Histoires de bateaux 🚢 - Le navire Ducouëdic

Depuis 1937, notre grand-père Georges Cadel était déjà copropriétaire d'un chalutier, le Ducouëdic.

On nous racontait, quand le cafard ou la nostalgie était de sortie, que dans la famille, les bateaux nous avaient toujours porté malheur et que le meilleur exemple était celui du Ducouëdic, ce chalutier faussement accusé d'abordage et et dont l'exploitation souffrit des longs mois d'enquête et des procédures judiciaires qui durèrent une douzaine d'années.

ducouedic-papier-lettre.jpg ducouedic-enveloppe

 

A part quelques lettres de ma grand-mère sur le papier à en-tête du Ducouëdic, c'est à peu près tout ce que j'en savais jusqu'à ce que je commence à classer les 16000 photos de famille que mon mari avait scannées. Et là, en septembre dernier, je tombe sur 16 photos du Ducouëdic qui font remonter à ma mémoire quelques flashes, des éléments épars de discussions familiales que je redécouvrais. J'en fait un diaporama (en maintenance pour le moment) et je décide de tirer sur le fil qui dépasse de mon écheveau de souvenirs.

Je vous raconterai donc ce que j'en ai trouvé. Mais vous pouvez bien sûr contribuer, je vous en prie bien volontiers.

...

Jusqu'au début de 1946, le chalutier était réquisitionné et sa pêche allait toute à l'État Français dans des conditions juridiques que je n'ai pas encore élucidées. (On peut déjà lire à ce sujet --->>>) Selon les lettres de ma grand-mère, le 19 novembre 1945, le Ducouëdic pêchait en Méditerranée pour l'État Français et le 10 janvier 1946, il pêchait depuis son port d'attache de Concarneau pour le compte de son armateur.
------------------------------------------------
Travail demandé:
(a) Dans le texte sur le chalutier Ducouëdic, reformulez sous forme de liste le paragraphe qui commence par « Jusqu'au début de 1946 », sans perdre ses faits principaux.
(b) Reproduisez sans aucune modification le passage du texte sur le chalutier Ducouëdic qui commence par « A part quelques » et qui se poursuit jusqu'à « écheveau de souvenirs. ».
(c) Rédigez la suite du texte sur le chalutier Ducouëdic en partant de sa dernière phrase.

Jeu de données:
------------------------------------------------
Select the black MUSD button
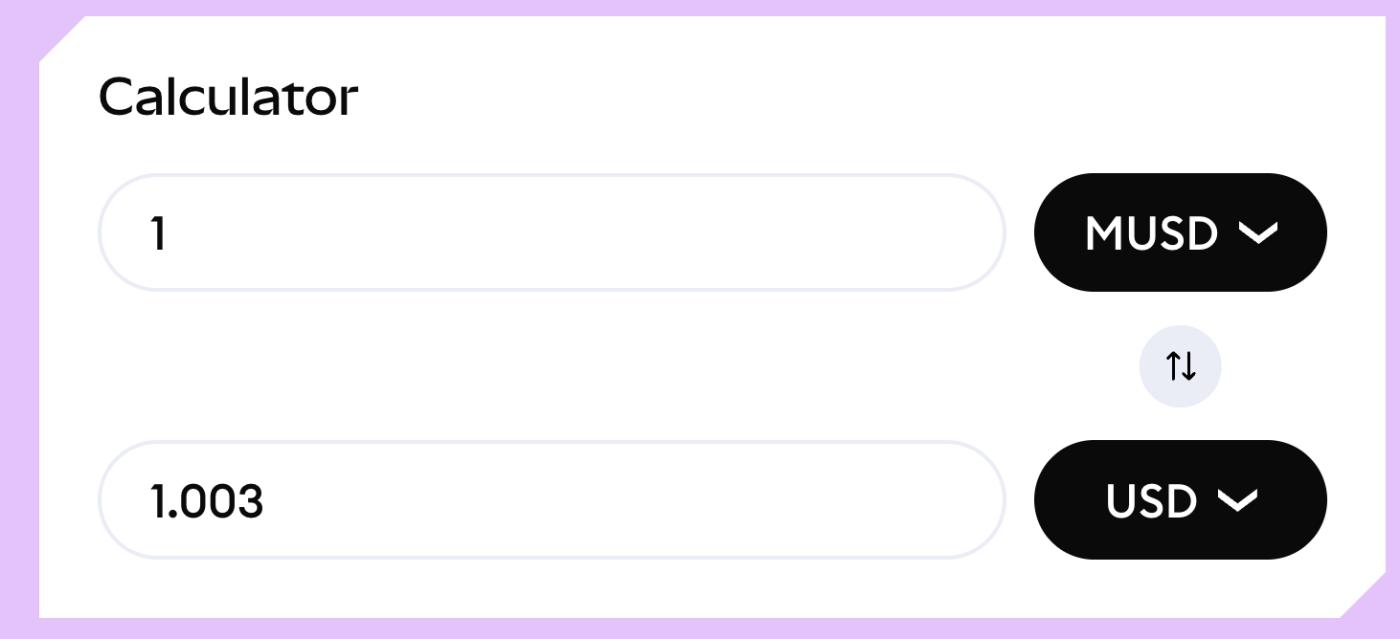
------------------------------------------------
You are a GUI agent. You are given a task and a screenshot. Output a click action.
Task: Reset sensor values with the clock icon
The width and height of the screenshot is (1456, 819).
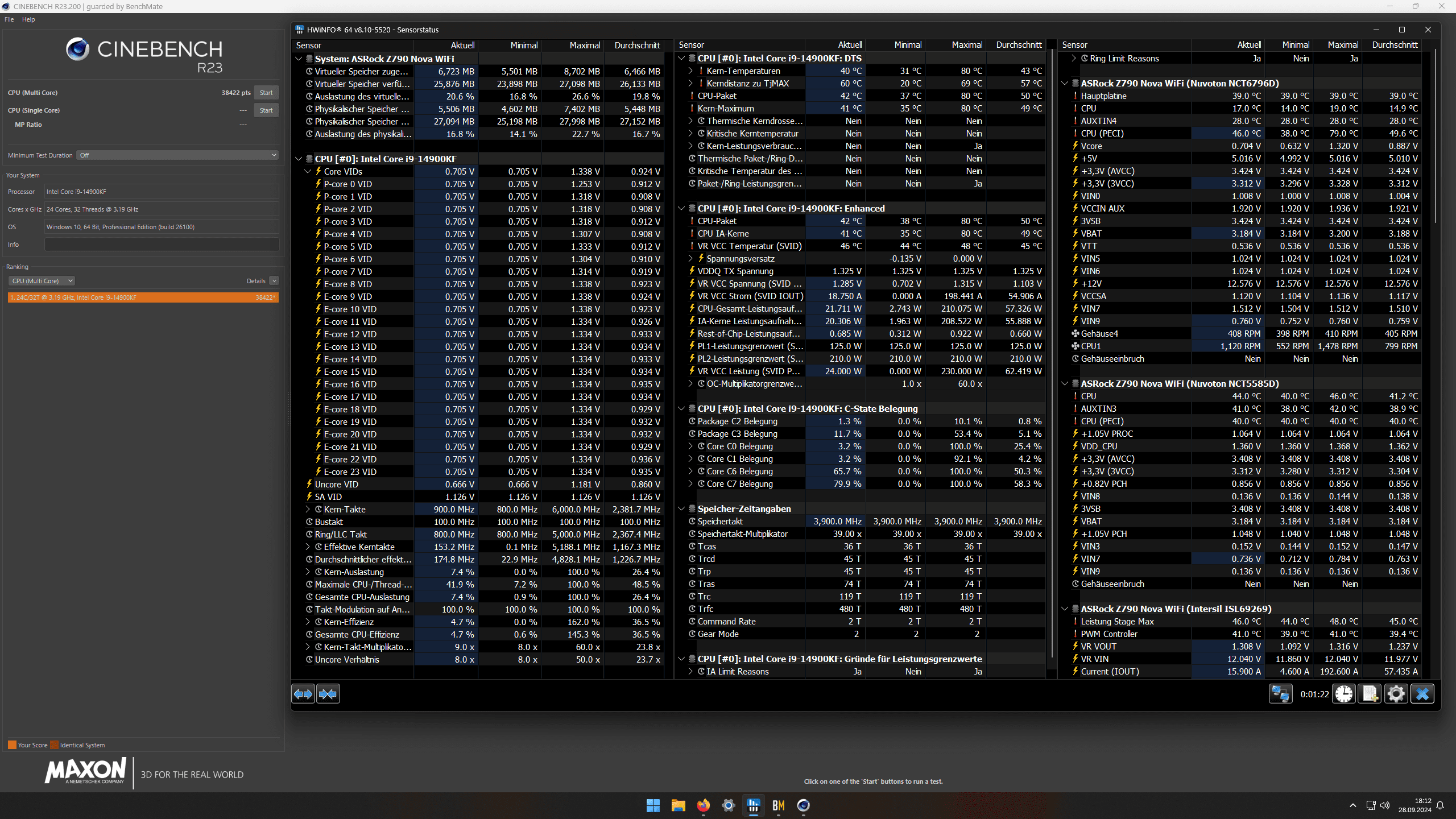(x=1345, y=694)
------------------------------------------------
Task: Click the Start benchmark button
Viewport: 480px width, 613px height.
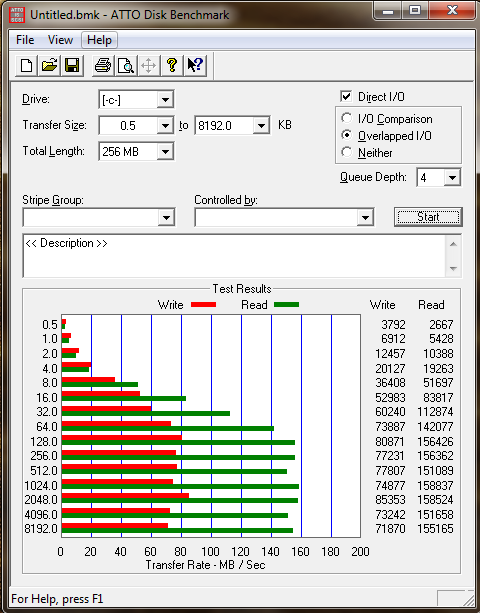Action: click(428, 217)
------------------------------------------------
Réponses proposées:
(a)
- Jusqu'au début de 1946, le Ducouëdic était réquisitionné, et toute sa pêche allait à l'État français, dans des conditions juridiques encore non élucidées.
- D'après les lettres de la grand-mère, le 19 novembre 1945, le chalutier pêchait en Méditerranée pour l'État français.
- Le 10 janvier 1946, il pêchait depuis Concarneau, son port d'attache, pour le compte de son armateur.

(b)
A part quelques lettres de ma grand-mère sur le papier à en-tête du Ducouëdic, c'est à peu près tout ce que j'en savais jusqu'à ce que je commence à classer les 16000 photos de famille que mon mari avait scannées. Et là, en septembre dernier, je tombe sur 16 photos du Ducouëdic qui font remonter à ma mémoire quelques flashes, des éléments épars de discussions familiales que je redécouvrais. J'en fait un diaporama (en maintenance pour le moment) et je décide de tirer sur le fil qui dépasse de mon écheveau de souvenirs.

(c)
Dans la nuit du 31 décembre 1948 au 1er janvier 1949, l'équipage recueille dans la rade de Lorient un marin, Robert Layec, qui dérivait depuis une demi-heure accroché à une bouée et qui déclare être le seul survivant de l'équipage du Robert-Marie, un petit chalutier qui venait de couler. 9 hommes sur 10 avaient disparu, noyés. Aux affaires maritimes, on enregistra les déclarations de Paul Le Grel, le capitaine du Ducouëdic et de Robert Layec, le marin rescapé du Robert-Marie.  L'affaire est classée comme infortune de mer. Sauf que l'armateur du petit chalutier,  Robert Laffite, lance alors depuis sa radio une grave accusation : que le Robert-Marie avait été éperonné par un bateau inconnu, qui, au fil des heures se transforma en Ducouëdic. Il récuse les déclarations de son marin et du capitaine du Ducouëdic, qu'il accuse de de connivence et porte plainte. Une enquête est ouverte, le Duouëdic est consigné à quai plusieurs mois, les procédures judiciaires durent plusieurs années. Il faudra aller jusqu'en cassation pour que le Ducouëdic soit blanchi, que la parole des marins soit reconnue et Robert Lafitte condamné pour diffamation.

Détective Ducouëdic Histoires des marins de Groix

Les accusations de Laffite avaient causé remous et rumeurs de toutes sortes. On parlait d'un sous-marin qui en sortant de la rade aurait éperonné le petit bateau. Le magazine Détective s'empara de l'affaire et publia même une enquête dans ses numéros 166 et 167 de septembre 1949.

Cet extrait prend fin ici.